== YOUR OBJECTIVE ==
Copy the listing below verbatim, from the line containing "At what (x,y)" down to the line containing "Looking at the", including both of those lines. Leave the pictures out of your answer.

(Some records)
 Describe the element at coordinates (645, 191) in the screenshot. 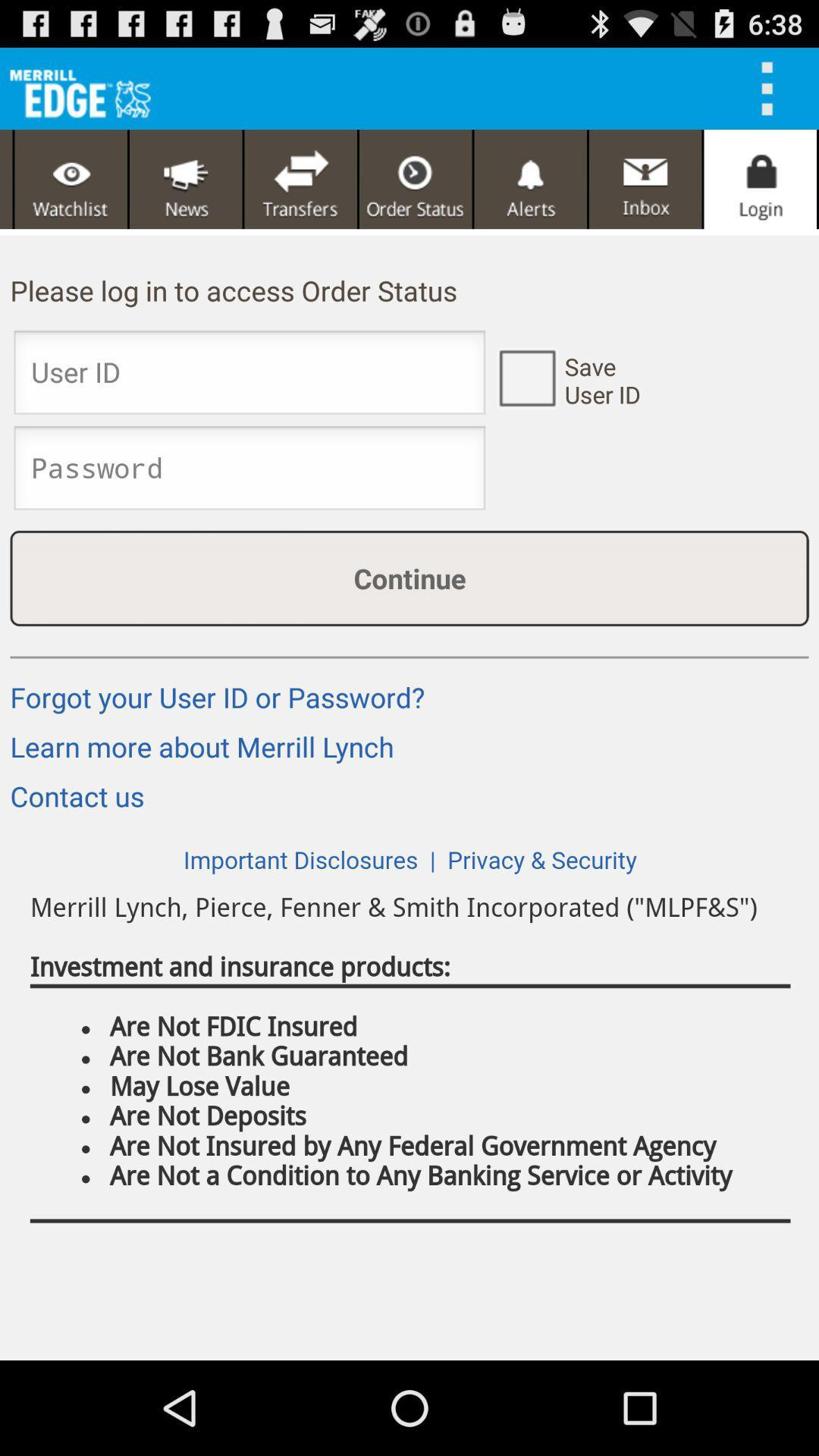

I see `the email icon` at that location.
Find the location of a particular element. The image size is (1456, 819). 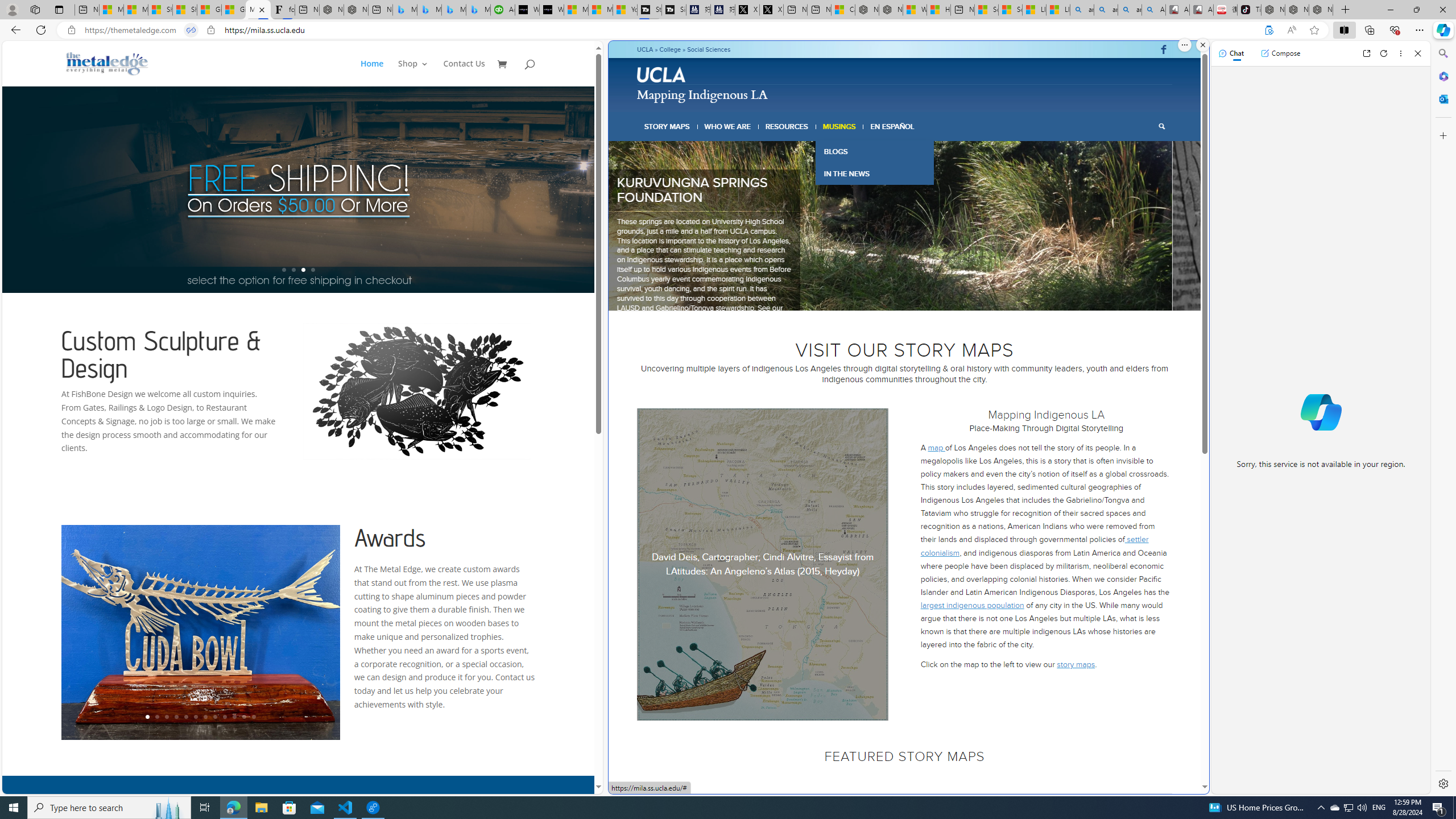

'Social Sciences' is located at coordinates (709, 49).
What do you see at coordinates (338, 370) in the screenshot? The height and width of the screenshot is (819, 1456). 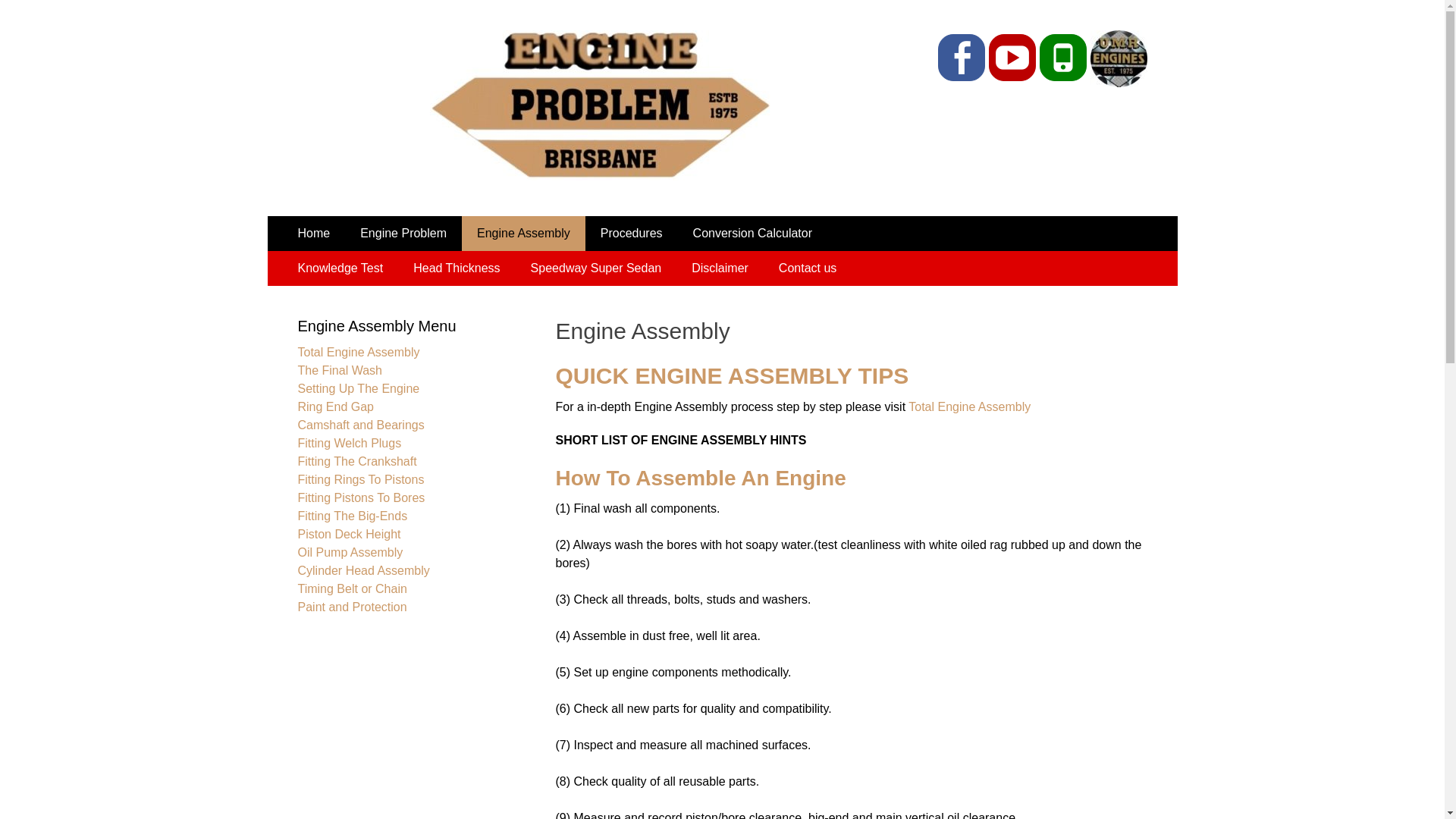 I see `'The Final Wash'` at bounding box center [338, 370].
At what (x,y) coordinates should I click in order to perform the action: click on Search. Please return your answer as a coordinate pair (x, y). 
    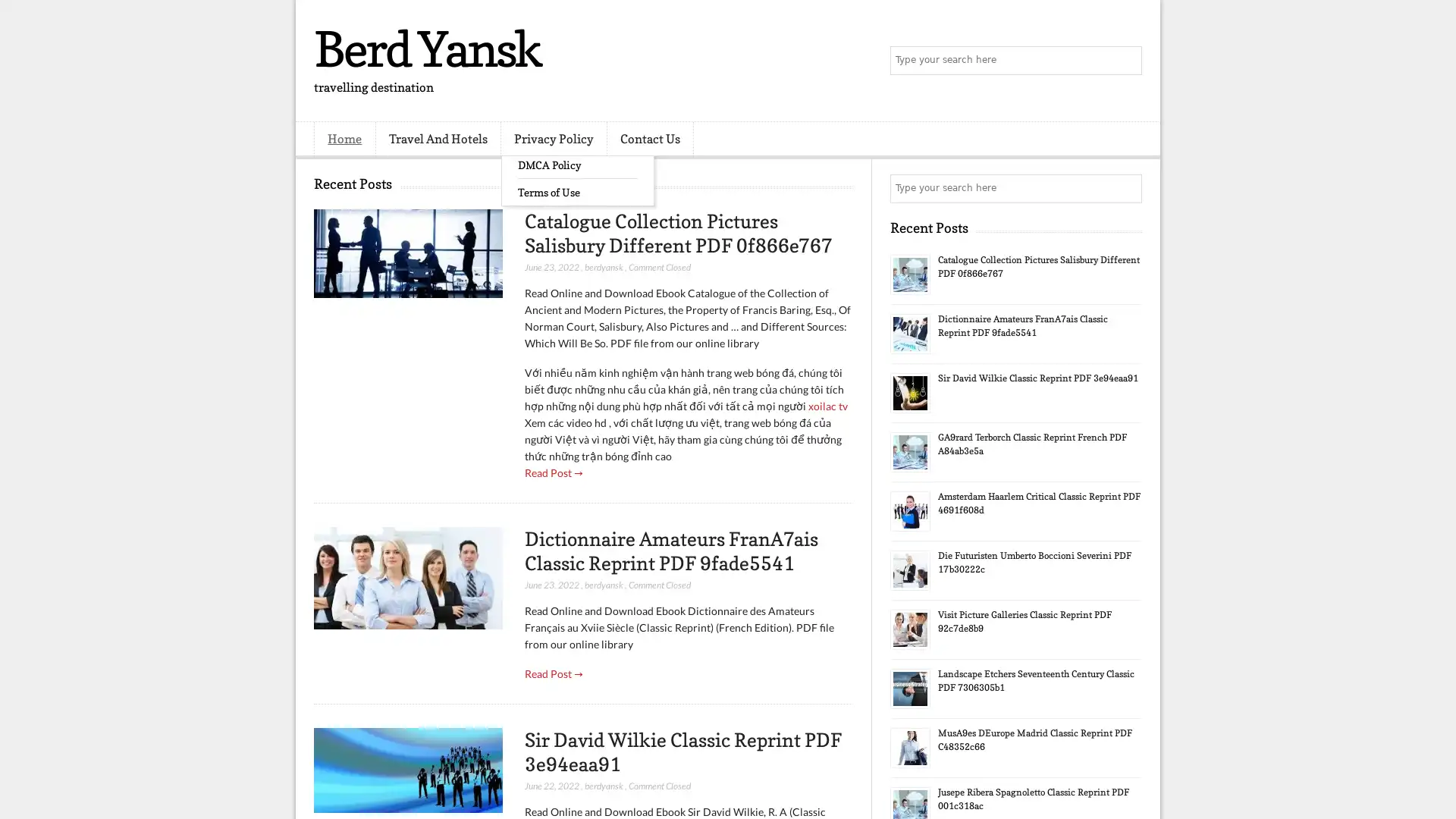
    Looking at the image, I should click on (1126, 61).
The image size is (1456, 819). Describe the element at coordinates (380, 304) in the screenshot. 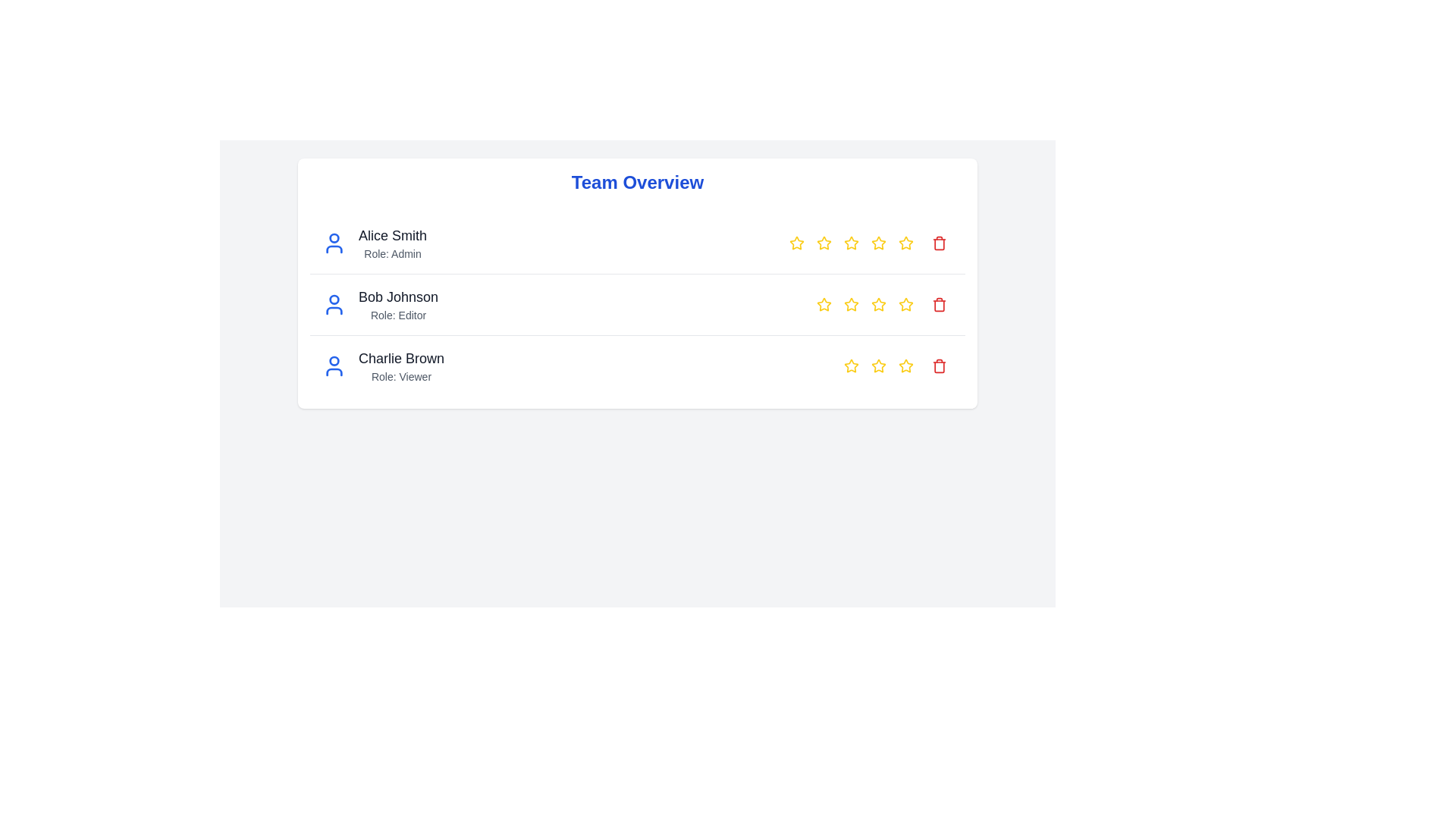

I see `the Information display panel featuring 'Bob Johnson' and 'Role: Editor'` at that location.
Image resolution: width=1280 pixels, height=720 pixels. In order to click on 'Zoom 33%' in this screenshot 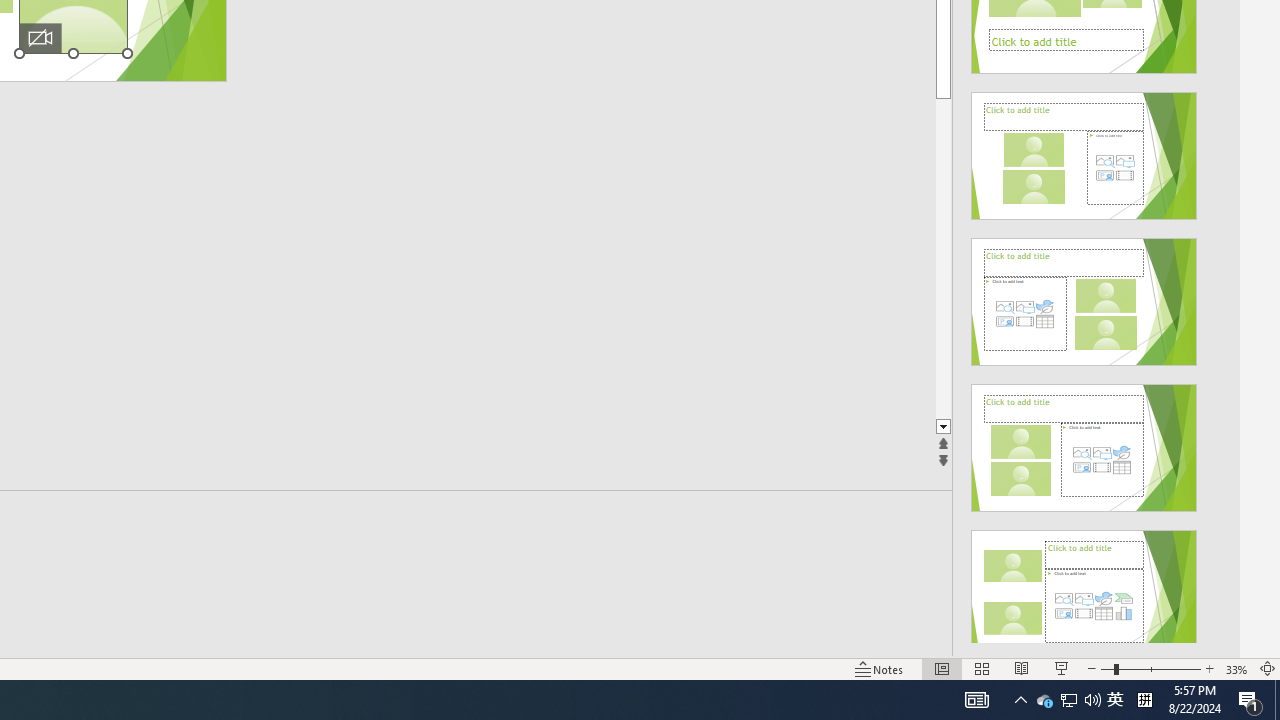, I will do `click(1236, 669)`.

== ANSWER FOR THE TASK ==
At what (x,y) coordinates should I click in order to perform the action: click on Search. Please return your answer as a coordinate pair (x, y). 
    Looking at the image, I should click on (1126, 61).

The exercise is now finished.